If Celsius’s proposal is approved, the returned funds would only cover a fraction of the lender’s obligations: custody accounts make up $210.02 million in crypto, according to the filing. However, customers expecting returns who invested crypto in Celsius’s popular “earn” program account for $4.3 billion in assets; there was no word on when they’ll get their money back.
Bitcoin is getting harder to mine. According to data from BTC.com, Bitcoin’s mining difficulty jumped 9.26% over the last two weeks. As difficulty increases, miners may face slimmer profits, since more computing power (and energy) is needed to mine while the value of Bitcoin has remained stagnant.

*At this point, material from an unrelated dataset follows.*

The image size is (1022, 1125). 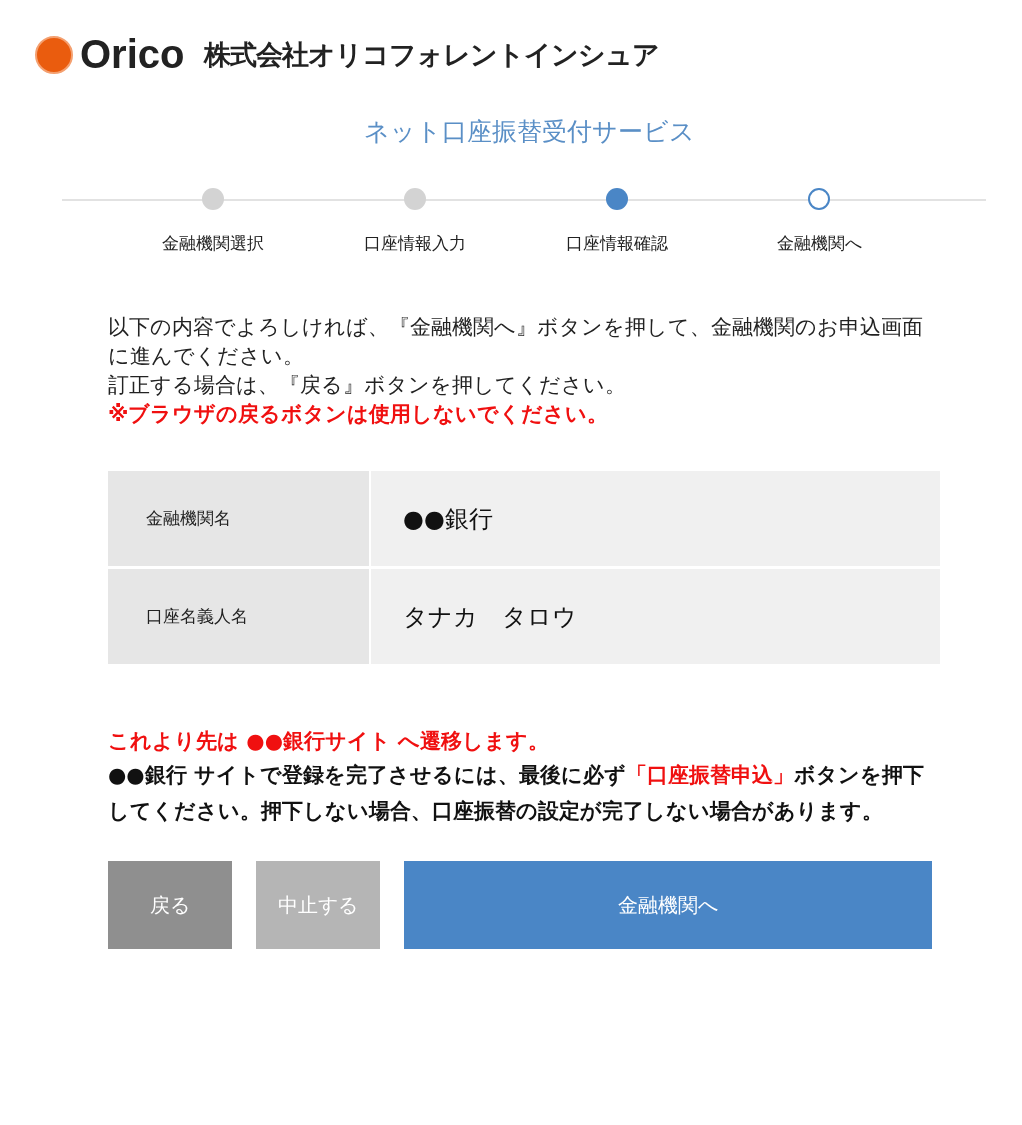 I want to click on notice-heading: これより先は ●●銀行サイト へ遷移します。, so click(x=330, y=742). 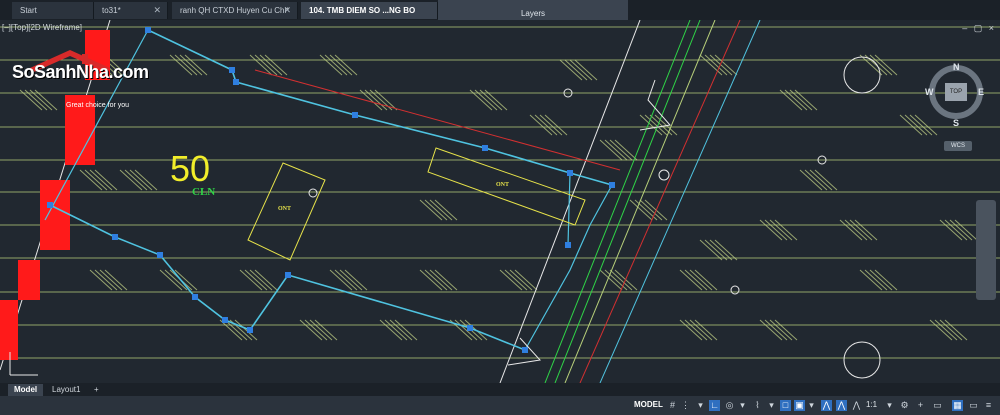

Scott Norris, co-founder of private Bitcoin miner LSJ Ops, told Decrypt that “difficulty shrinking is the cause for concern,” because it would mean more miners are dropping off the network—making it less efficient.
Norris added: “A difficulty increase is an indicator of a strong and growing network, it's actually a good thing,” he said, adding that “sectors like gas and hydro are championing cheap energy costs and allowing for a new generation of long term mining to emerge.”